Reps. Jerry Nadler and Adam Schiff — two of the leading voices behind Russia collusion, Russia obstruction of justice, Ukraine quid pro quo, impeach, impeach, impeach! — have turned coattails away from the Games of Politics they oh-so-normally love to play to tweet disparagingly about, get this, President Donald Trump’s use of his White House platform for political revenge.

How delicious it is when the wicked are trapped within their own traps.

Here’s what House Judiciary Chairman Nadler said on Twitter, in reference to the Department of Justice’s decision to look at the key players who kicked off the whole Russia collusion nonsense through criminal eyes: “If the Department of Justice may be used as a tool of political retribution, or to help the [p]resident with a political narrative for the next election, the rule of law will suffer new and irreparable damage.”

Wow. That’s a pot meet kettle moment, if ever there was one.

Isn’t Nadler the same guy who said just this past September that “personally, I think the president ought to be impeached” — without offering any evidence of impeachable offense? Yes, yes, indeed he was. And in that case: Where was his concern for “the rule of law” then?

Nadler, on his Twitter feed, also wrote this: “These reports [of DOJ’s criminal investigation] raise profound new concerns that the Department of Justice under AG Barr has lost its independence and become a vehicle for President Trump’s political revenge.”

Nadler made it clear his tweets were joint statements with Schiff. Which is another hoot, given Schiff’s oversight of secret hearings in the Intelligence Committee he chairs.

Honestly, calling out Barr and this Justice Department for political shenanigans brings a laugh list of hypocrisies. The previous administration practically perfected the art of political revenge. Can you say Eric Holder?

“The Department of Justice secretly obtained phone records for reporters and editors who work for the Associated Press news agency, including records for the home phones and cell phones of individual journalists,” Wired wrote, back in March of 2013.

Even The New York Times weighed in scathingly on that one, blasting in a headline, “Phone Records of Journalists of The Associated Press Seized.”

Then there was that whole Holder v. Fox News affair, the one where the Barack Obama White House sought to know correspondent James Rosen’s sources. And this is how it went down: “U.S. Attorney General Eric Holder personally approved a decision to subpoena Fox News telephone records,” Reuters wrote in 2013.

The story went on: “The revelation that Holder approved subpoenas that sought Fox News phone records shows that his involvement was broader than the Justice Department had earlier acknowledged publicly.”

Interesting.

So, too, that whole IRS-tea party non-profit application scandal — the one saw delays of tax exemptions to certain groups that were critical of Obama-era policies and that ultimately led to the departure of the acting IRS chief.

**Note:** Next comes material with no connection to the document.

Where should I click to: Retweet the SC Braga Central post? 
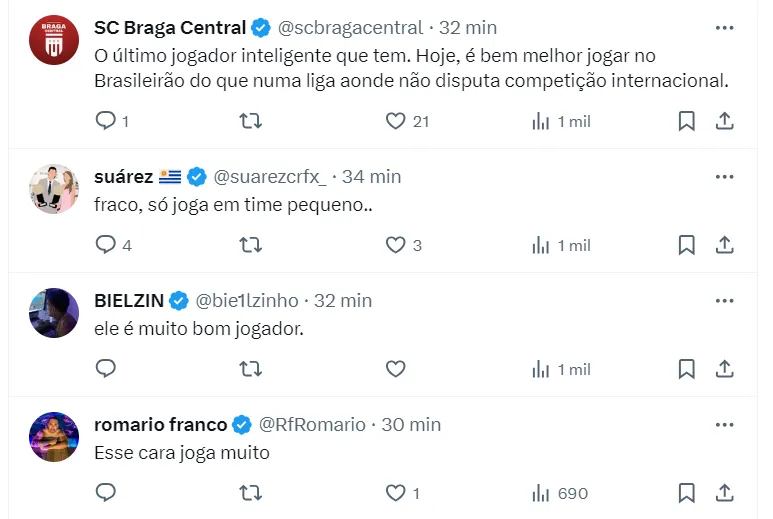[x=251, y=121]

“Obama Justice Department Was Involved In IRS Targeting, [Lois] Lerner Emails Reveal,” wrote Forbes in a 2014 piece that included this bit: “[T]he DOJ withheld over 800 pages of Lerner documents … [that showed] Lerner was talking to DOJ officials about prosecuting tax-exempt entities (yes, criminally!) two years before the IRS conceded there was inappropriate targeting.”

Yikes.

Talk about using a political stage for intimidation of U.S. citizens.

Nothing says shut up and sit down like threats from the IRS.

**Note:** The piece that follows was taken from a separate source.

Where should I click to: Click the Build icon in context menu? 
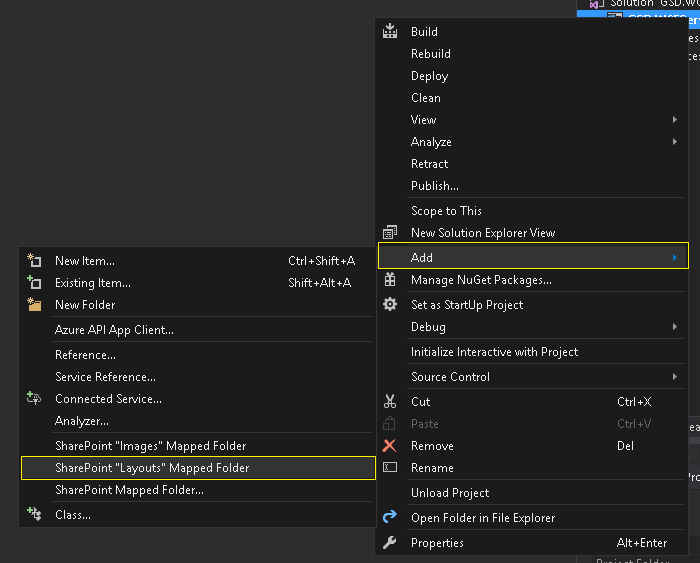[390, 32]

But such was the reputation of Holder and the previous administration.

“Eric Holder,” wrote Hans von Spakovsky, in a Heritage Foundation piece called “Eric Holder’s legacy,” published in April of 2015, “aggressively used the enormous power of the Justice Department to abuse the liberty and economic rights of Americans, to manipulate racial politics and drive a wedge of hostility deep into our society, and to exploit the administration of justice as a political tool to benefit his president and his political party.”

Now that’s using a position of power to extract political revenge. Too bad Schiff and Nadler weren’t so concerned about the politicization of the DOJ and the use of White House revenge politics back when Obama was president.

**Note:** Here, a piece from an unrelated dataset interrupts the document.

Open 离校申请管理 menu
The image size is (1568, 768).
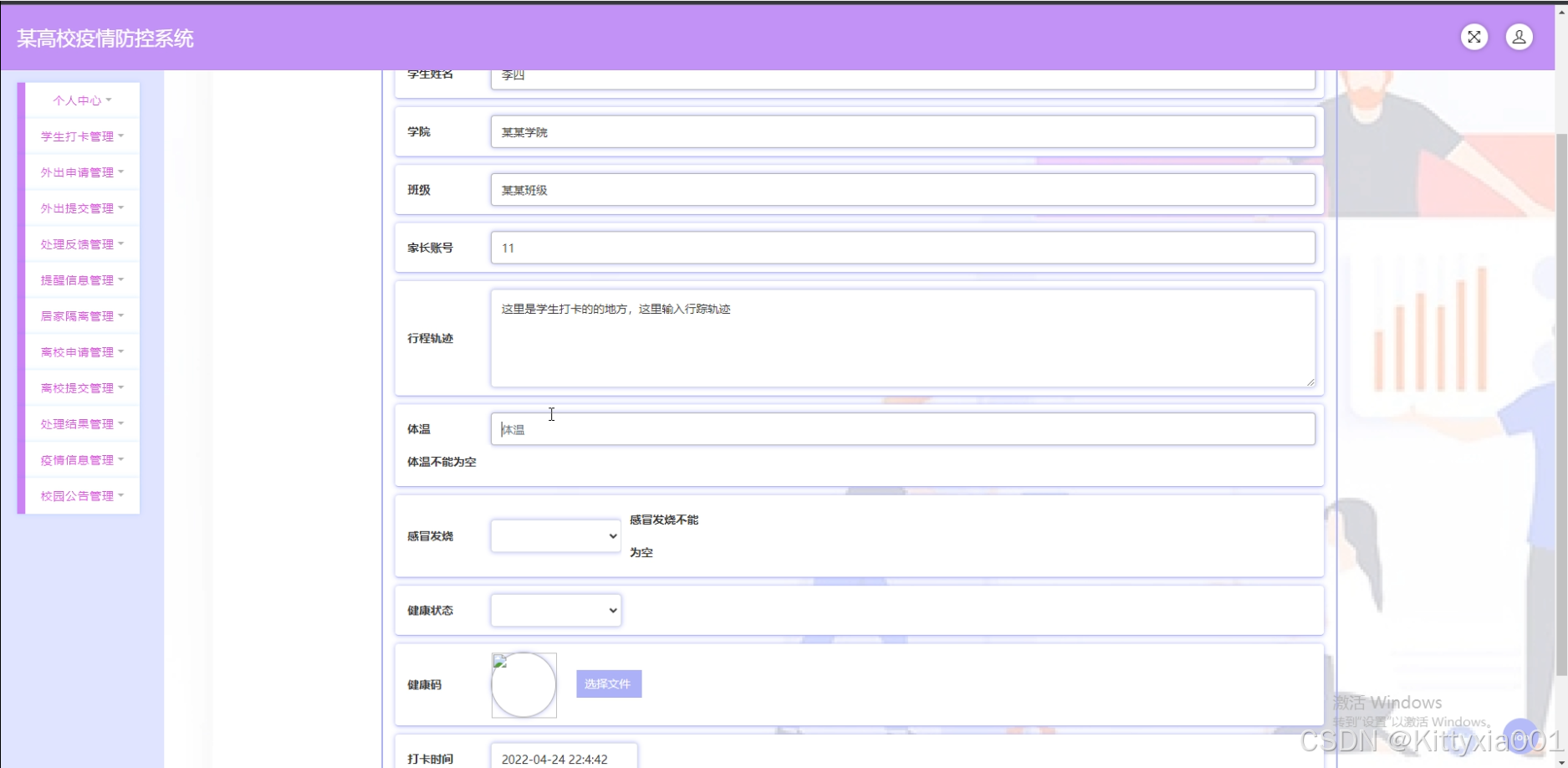pos(82,352)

The stuff that could’ve been prevented …

But Attorney General Barr? He’s not politicizing his investigation. He’s not polluting the DOJ with partisan politics.

Barr’s only going after information the American people are dying to learn — and rightfully deserve to learn. After more than three years of investigating this president, and coming up with nothing, you’d think Nadler and Schiff and the rest on the left might suffer at least a few weeks of investigation into the investigators. After all, if there’s nothing to hide, why worry.